Lazaroff começou com a história de um aplicativo de planejamento de viagens que ele construiu durante um período sabático. O aplicativo usou YJS junto com um servidor de sincronização gerenciado. Cerca de um ano depois, o provedor de sincronização foi adquirido e encerrado. O aplicativo ainda funcionava localmente, mas a sincronização de vários dispositivos não funcionava mais, deixando a passagem manual de arquivos como alternativa. Ele usou esse exemplo para ilustrar a tensão mais ampla entre a infraestrutura colaborativa e a resiliência: o mesmo servidor que permitiu a sincronização entre dispositivos também se tornou a dependência mais fraca da aplicação.

Ele então descreveu o atproto como um modelo arquitetônico alternativo. Em vez de cada aplicativo manter seu próprio back-end isolado, cada usuário manteve os dados em um PDS e concedeu aos aplicativos acesso a eles. Neste modelo, o PDS fornecia armazenamento, autenticação refinada e atualizações push. Lazaroff descreveu o App View, um servidor personalizado por aplicativo na arquitetura atproto padrão, como opcional e como o ponto mais fraco da pilha.

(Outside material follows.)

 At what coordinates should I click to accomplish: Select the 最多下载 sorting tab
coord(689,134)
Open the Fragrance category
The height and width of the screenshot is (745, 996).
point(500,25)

O segundo experimento implementou uma lista de tarefas colaborativas usando registros CRDT nativos. Os registros eram objetos JSON simples contendo campos como `$type`, `listId`, `text`, `done` e `createdAt`, com metadados CRDT anexados separadamente. Lazaroff argumentou que isso tornava os registros autoexplicativos, mesmo para aplicações que ignoravam os metadados do CRDT. O design usou registros last-write-wins para cada campo, o que evitou conflitos quando edições simultâneas tocavam campos diferentes. Quando as gravações simultâneas visavam o mesmo registro, a lógica de comparação e troca rejeitava a gravação, após o que o cliente buscava o estado mais recente, mesclava localmente e tentava novamente. O principal desafio neste caso foi lidar com gravações simultâneas no mesmo registro sem perder atualizações ou quebrar o modelo CRDT.

No terceiro experimento, Lazaroff usou atproto como mecanismo de sinalização para chat de vídeo WebRTC. Um par escreveu registros de candidatos ICE (Estabelecimento de Conectividade Interativa) em um PDS nomeando o destinatário pretendido, o outro par ouviu através da retransmissão e respondeu, e os pares então estabeleceram uma conexão WebRTC direta. Durante a demonstração ao vivo, as condições de Wi-Fi da conferência exigiram o uso de um relé TURN (Traversal Using Relays via NAT), que ele chamou de "servidor TURN da vergonha". Ele também sugeriu que os canais de dados WebRTC poderiam complementar o atproto, fornecendo transporte em tempo real para aplicações locais. O principal desafio aqui foi a travessia da rede, uma vez que a conectividade de conferência não confiável impediu uma conexão peer-to-peer limpa e direta e forçou o retorno à infraestrutura TURN.

Durante a palestra, Lazaroff argumentou que os desenvolvedores deveriam construir em infraestrutura compartilhada, em vez de servidores por aplicativo. Ele citou a ideia de que os servidores deveriam permanecer simples, genéricos e fungíveis. Ele apontou vários hosts PDS independentes, retransmissões públicas gratuitas e esforços de agregação apoiados pela comunidade como sinais de que o atproto já apoiava essa direção. Na discussão final, as perguntas do público centraram-se nas vantagens e desvantagens da interoperabilidade, sincronização e implantação do WebRTC. A principal conclusão permaneceu consistente durante toda a palestra: o atproto foi apresentado como uma base viável para aplicações distribuídas, não apenas para plataformas sociais.